While there has been much progress made over the past decades in treating arthritis, a significant number of patients (approximately 40%) do not respond to specific drug therapies, and 5-20% of people with the disease are resistant to all current forms of medication.

The researchers carried out a biopsy-based clinical trial, involving 164 arthritis patients, in which their responses to either rituximab or tocilizumab – two drugs commonly used to treat RA – were tested. The results of the original trial published in The Lancet in 2021 demonstrated that in those patients with a low synovial B-cell molecular signature only 12% responded to a medication that targets B cells (rituximab), whereas 50% responded to an alternative medication (tocilizumab). When patients had high levels of this genetic signature, the two drugs were similarly effective.

As part of the first-of-its-kind study, funded by the Efficacy and Mechanism Evaluation (EME) Programme, an MRC and NIHR partnership, the Queen Mary team also looked at the cases where patients did not respond to treatment via any of the drugs and found that there were 1,277 genes that were unique to them specifically.

Building on this, the researchers applied a data analyses technique called machine learning models to develop computer algorithms which could predict drug response in individual patients. The machine learning algorithms, which included gene profiling from biopsies, performed considerably better at predicting which treatment would work best compared to a model which used only tissue pathology or clinical factors.

The study strongly supports the case for performing gene profiling of biopsies from arthritic joints before prescribing expensive so-called biologic targeted therapies. This could save the NHS and society considerable time and money and help avoid potential unwanted side-effects, joint damage, and worse outcomes which are common amongst patients. As well as influencing treatment prescription, such testing could also shed light on which people may not respond to any of the current drugs on the market, emphasising the need for developing alternative medications.

Professor Costantino Pitzalis, Versus Arthritis Professor of Rheumatology at Queen Mary University of London, said: “Incorporating molecular information prior to prescribing arthritis treatments to patients could forever change the way we treat the condition. Patients would benefit from a personalised approach that has a far greater chance of success, rather than the trial-and-error drug prescription that is currently the norm.

“These results are incredibly exciting in demonstrating the potential at our fingertips, however, the field is still in its infancy and additional confirmatory studies will be required to fully realise the promise of precision medicine in RA.
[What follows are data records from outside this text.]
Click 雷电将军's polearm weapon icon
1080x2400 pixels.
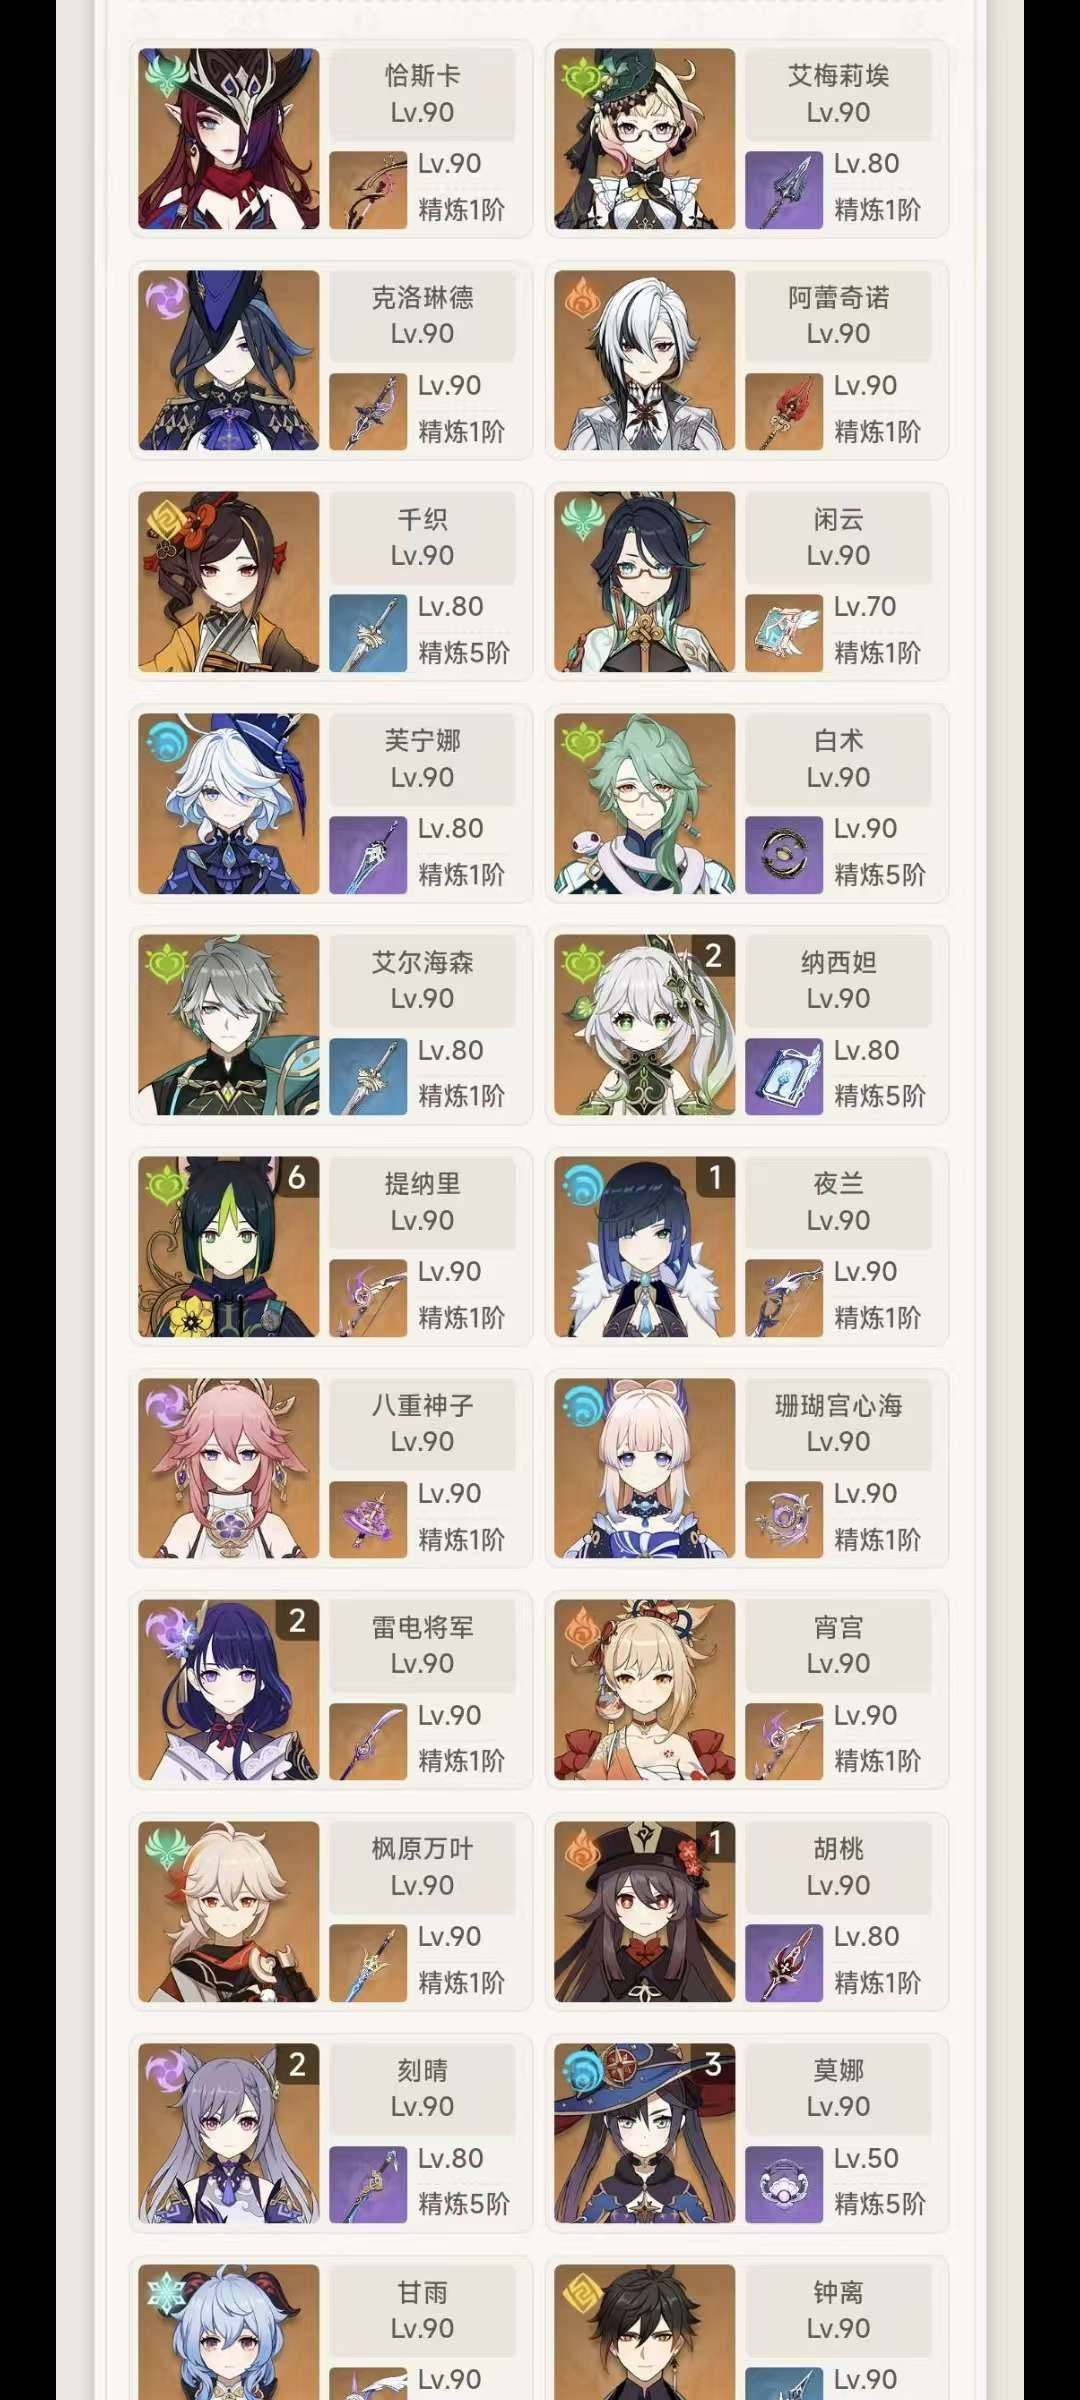tap(368, 1742)
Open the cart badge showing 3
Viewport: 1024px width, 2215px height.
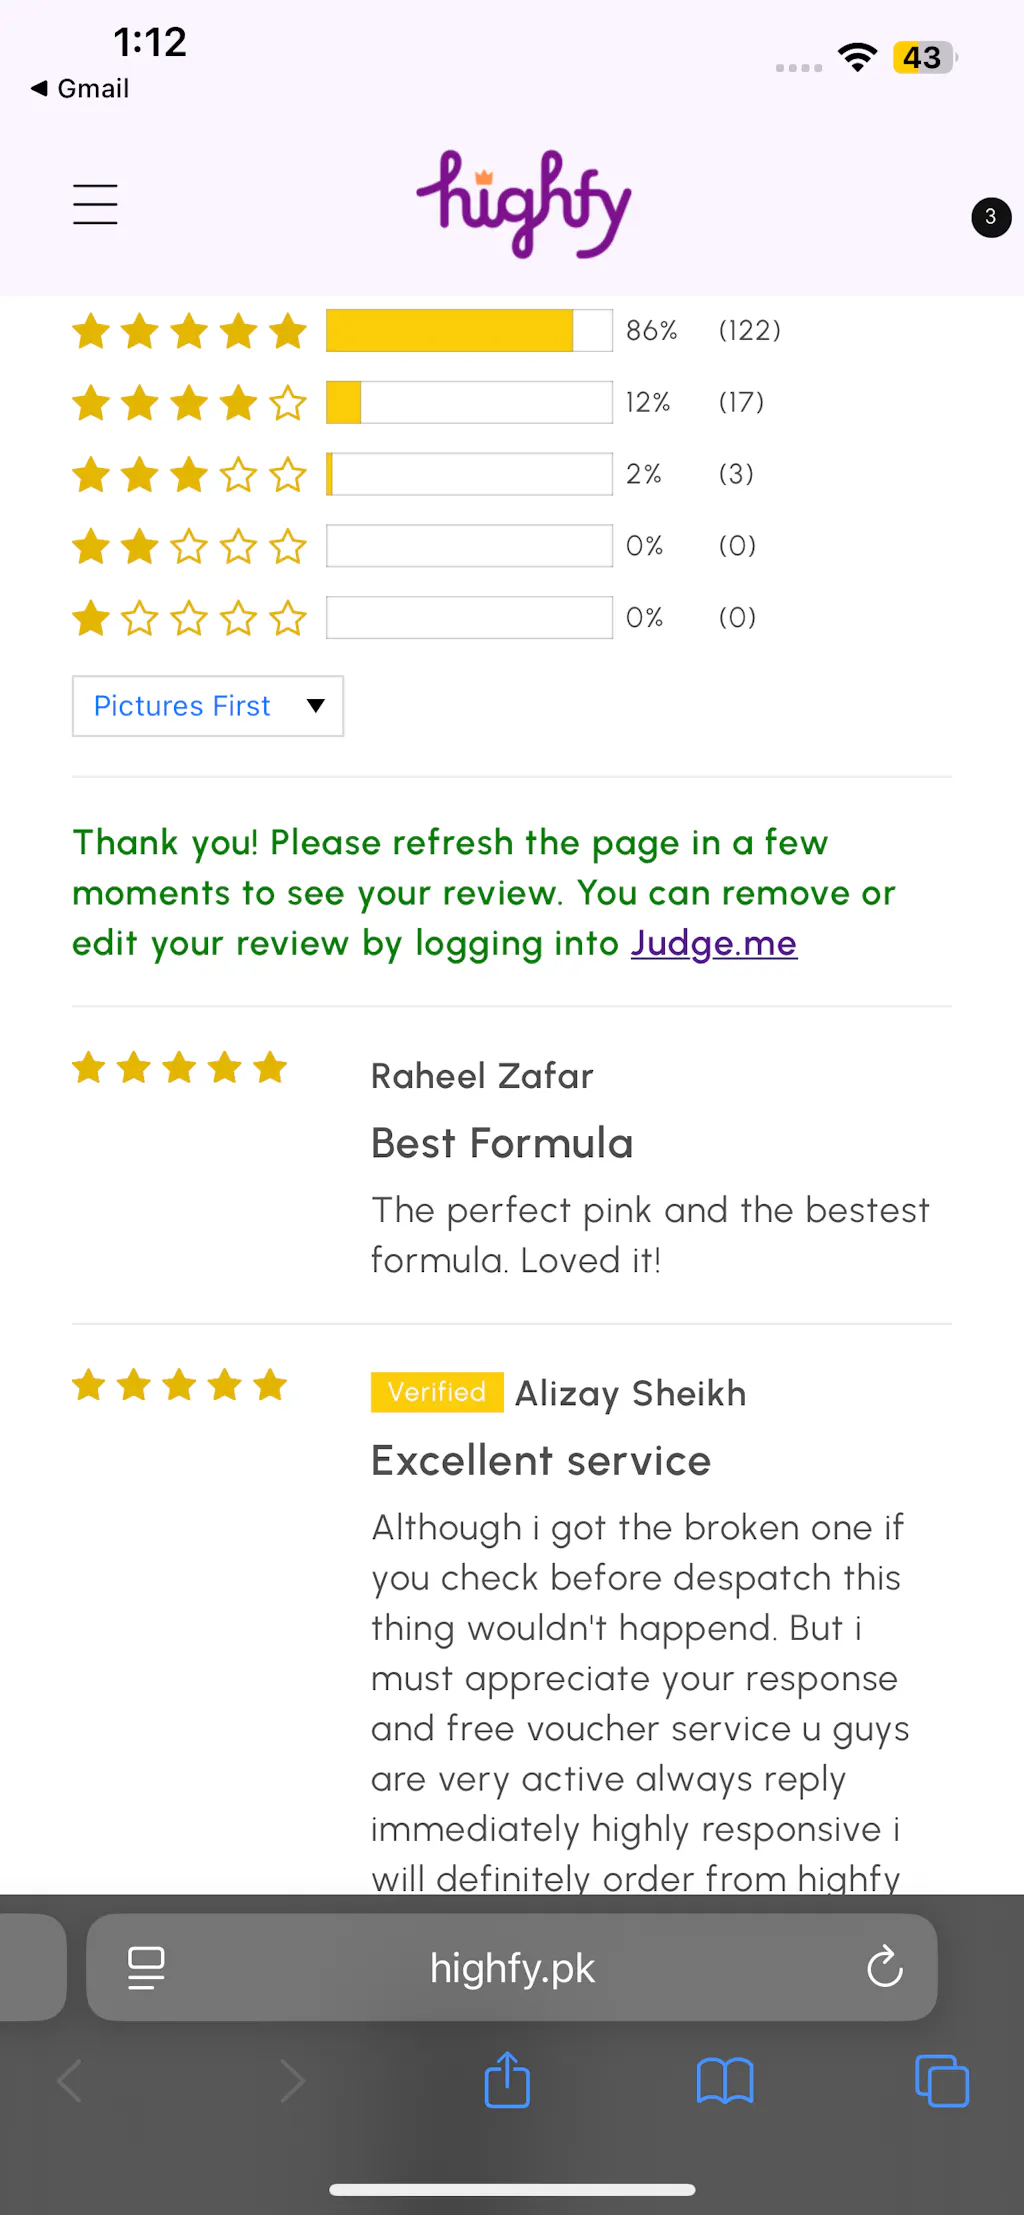(990, 217)
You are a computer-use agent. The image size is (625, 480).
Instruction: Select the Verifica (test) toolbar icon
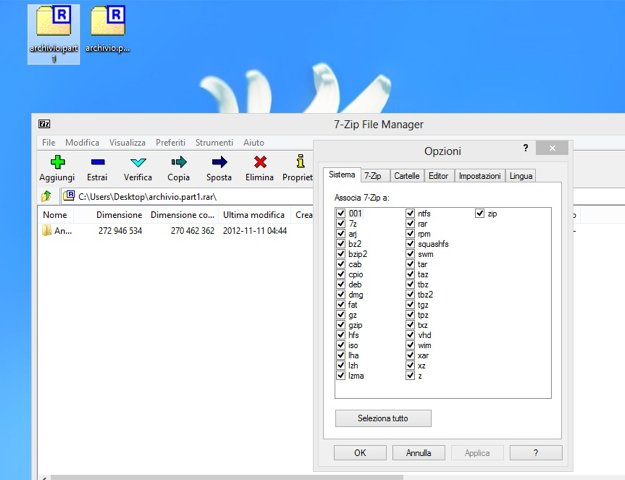(138, 162)
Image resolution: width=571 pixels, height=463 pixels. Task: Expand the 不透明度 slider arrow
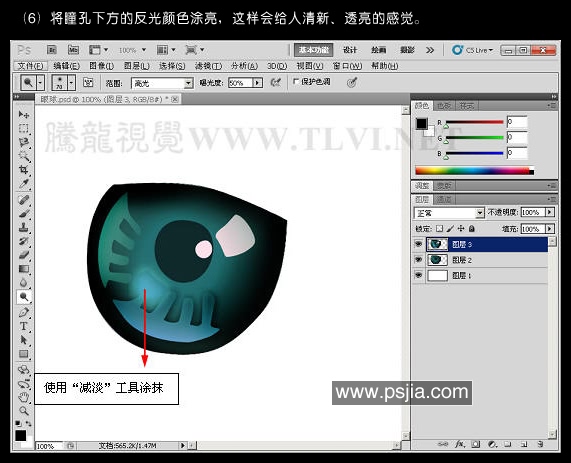550,212
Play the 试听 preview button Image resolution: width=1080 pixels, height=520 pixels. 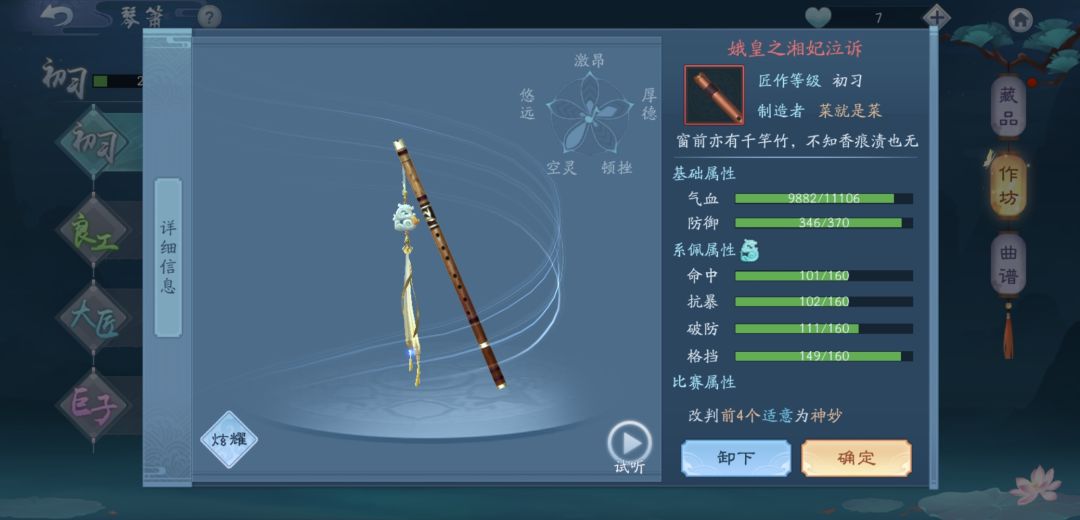[x=629, y=442]
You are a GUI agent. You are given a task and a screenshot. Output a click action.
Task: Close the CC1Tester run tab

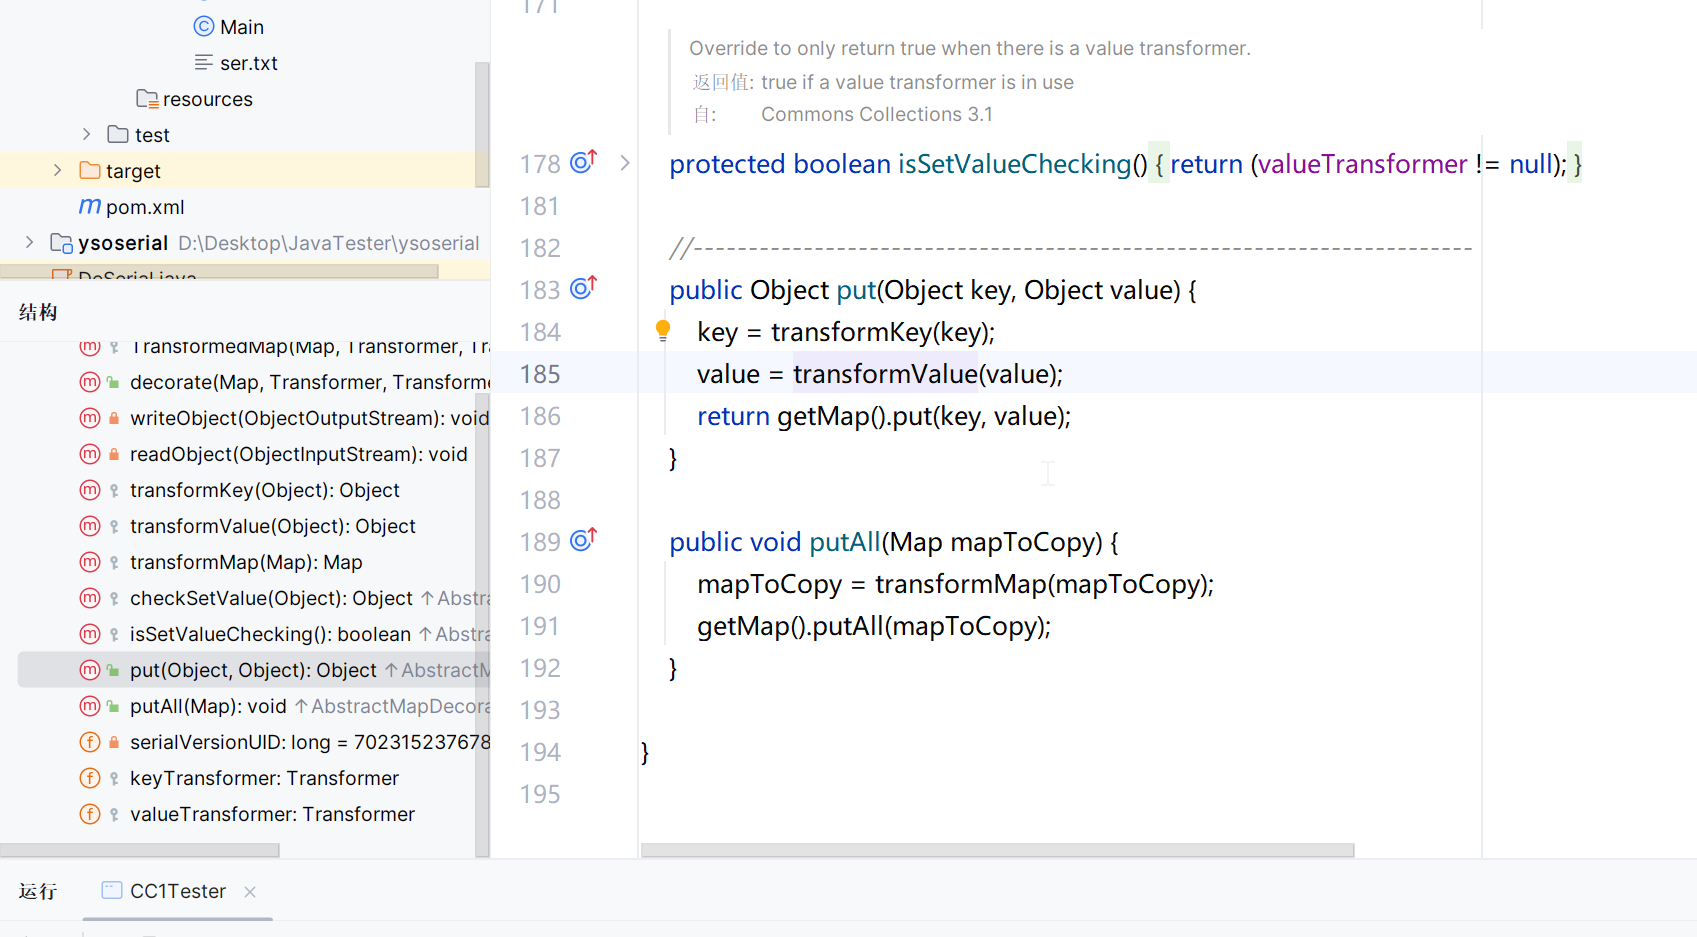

“The results are also important in finding solutions for those people who unfortunately don’t have a treatment that helps them presently. Knowing which specific molecular profiles impact this, and which pathways continue to drive disease activity in these patients, can help in developing new drugs to bring better results and much-needed relief from pain and suffering.”

The incorporation of these signatures in future diagnostic tests will be a necessary step to translate these findings into routine clinical care.